I've put together some basic commands for interacting with MySQL on the command line. Everybody who wants to getting started with the MySQL CLI should definitely also check out the MySQL tutorial series (by phpacademy) on YouTube.


Using the mysql command in the terminal will probably work with the default setup on a linux/server environment; using it locally on OS X with MAMP will require an alias to the MySQL server provided by MAMP. In this case we can add the following line to our .bash_profile:

alias mysql=/Applications/MAMP/Library/bin/mysql


Login: mysql -u [username] -p; (will prompt for password)

Show all databases: show databases;

Access database: mysql -u [username] -p [database]; (will prompt for password)

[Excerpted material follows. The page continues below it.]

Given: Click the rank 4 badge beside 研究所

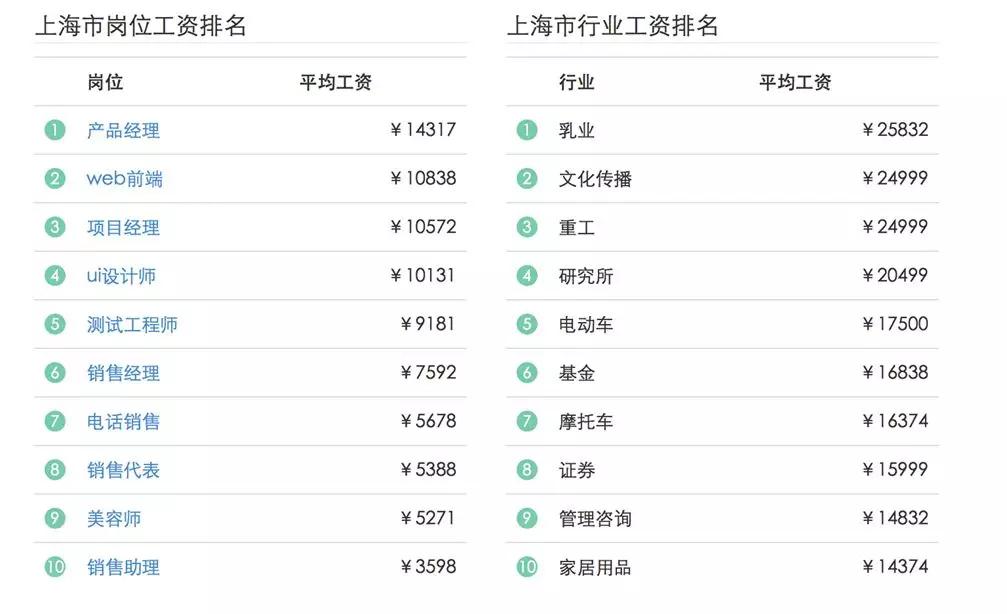Looking at the screenshot, I should [x=527, y=275].
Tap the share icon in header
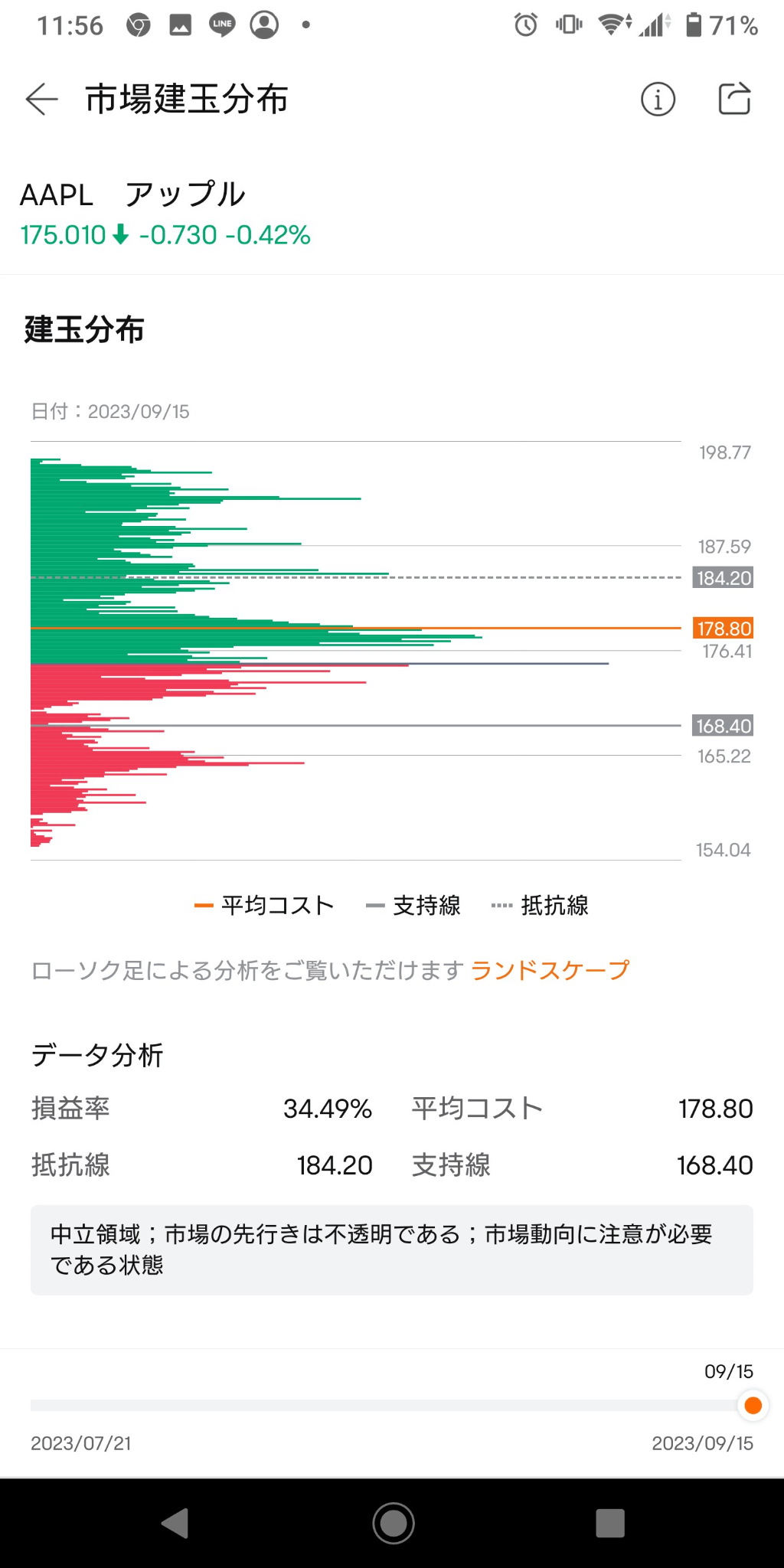The image size is (784, 1568). [x=734, y=99]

Create new database: create database [database];

Select database: use [database];

Show all tables: show tables;

Show table structure: describe [table];

Create new table with columns: CREATE TABLE [table] ([column] VARCHAR(120), [another-column] DATETIME);

Adding a column: ALTER TABLE [table] ADD COLUMN [column] VARCHAR(120);

Adding a column with an unique, auto-incrementing ID: ALTER TABLE [table] ADD COLUMN [column] int NOT NULL AUTO_INCREMENT PRIMARY KEY;

Inserting a record: INSERT INTO [table] ([column], [column]) VALUES ('[value]', [value]');

Selecting records: SELECT * FROM [table];

Selecting parts of records: SELECT [column], [another-column] FROM [table];

Counting records: SELECT COUNT([column]) FROM [table];

Counting and selecting grouped records: SELECT *, (SELECT COUNT([column]) FROM [table]) AS count FROM [table] GROUP BY [column];

Selecting specific records: SELECT * FROM [table] WHERE [column] = [value]; (Selectors: <, >, !=)

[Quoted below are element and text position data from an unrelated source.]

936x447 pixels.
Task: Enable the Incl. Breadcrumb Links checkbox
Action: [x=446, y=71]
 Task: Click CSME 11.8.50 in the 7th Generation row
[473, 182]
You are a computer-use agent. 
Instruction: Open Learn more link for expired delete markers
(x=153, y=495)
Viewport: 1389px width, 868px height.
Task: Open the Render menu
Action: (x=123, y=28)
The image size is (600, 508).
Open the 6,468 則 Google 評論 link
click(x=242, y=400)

Searching records for a word: SELECT * FROM [table] WHERE [column] LIKE '%[value]%';

Searching records for a word starting with [value]: SELECT * FROM [table] WHERE [column] LIKE '[value]%';

Updating records: UPDATE [table] SET [column] = '[updated-value]' WHERE [column] = [value];

Deleting records: DELETE FROM [table] WHERE [column] = [value];

Delete all records from a table (without dropping the table itself): DELETE FROM [table]; (This also resets the incrementing counter for auto generated columns like an id column.)

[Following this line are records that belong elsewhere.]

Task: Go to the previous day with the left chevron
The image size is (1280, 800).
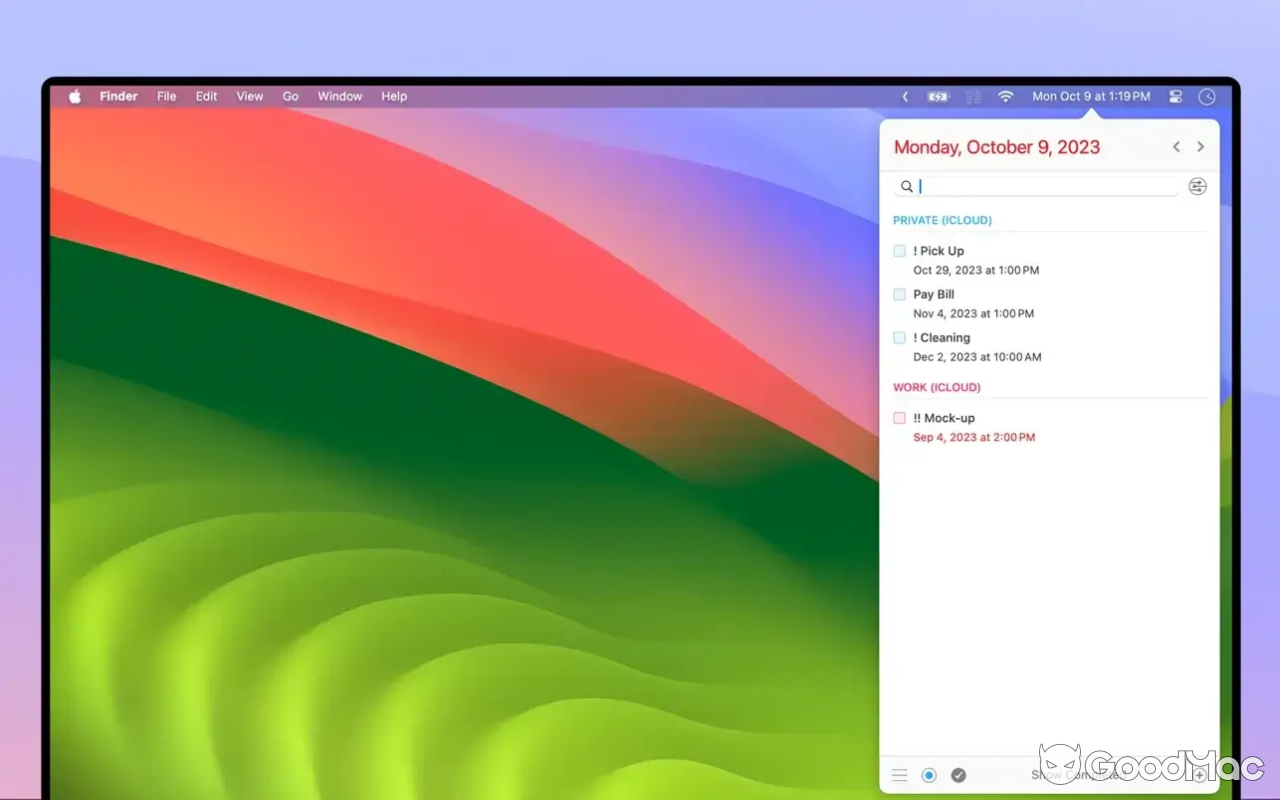Action: click(1176, 146)
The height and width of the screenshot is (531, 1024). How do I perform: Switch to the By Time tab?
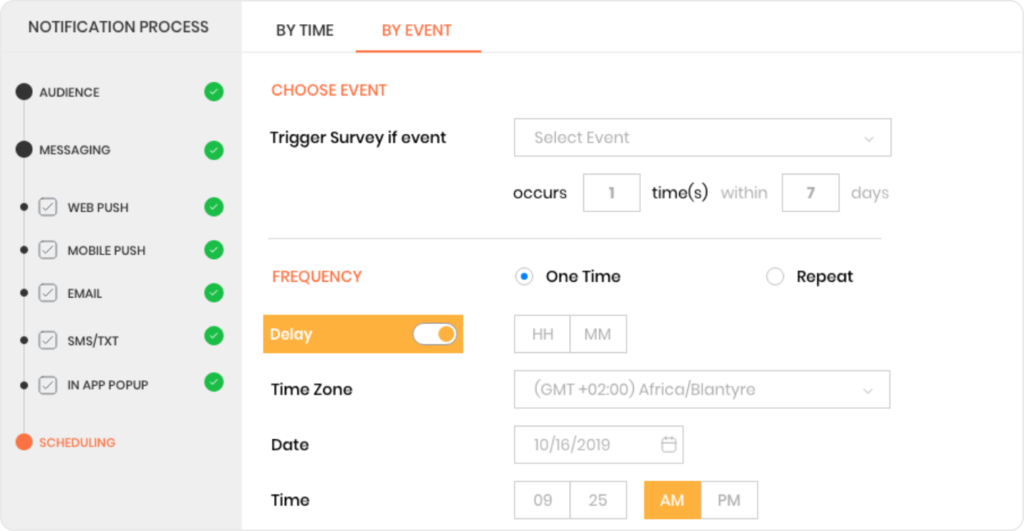304,31
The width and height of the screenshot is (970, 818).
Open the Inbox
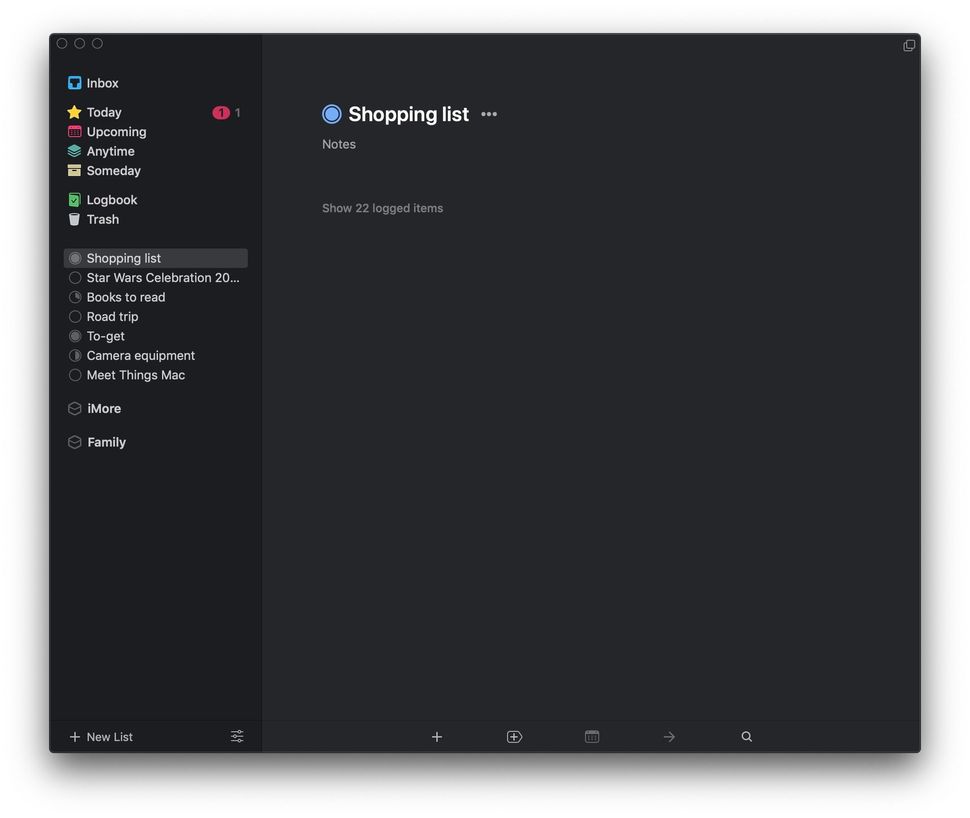102,83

Removing table columns: ALTER TABLE [table] DROP COLUMN [column];

Deleting tables: DROP TABLE [table];

Deleting databases: DROP DATABASE [database];

Custom column output names: SELECT [column] AS [custom-column] FROM [table];

Export a database dump (more info here): mysqldump -u [username] -p [database] > db_backup.sql

Logout: exit;


SQL joins can be tricky. Maybe this is too much for this answer, but the following chart helped me a lot, so I'll just leave it here, too :) enter image description here

Please let me know in case I missed something or if there is any mistake.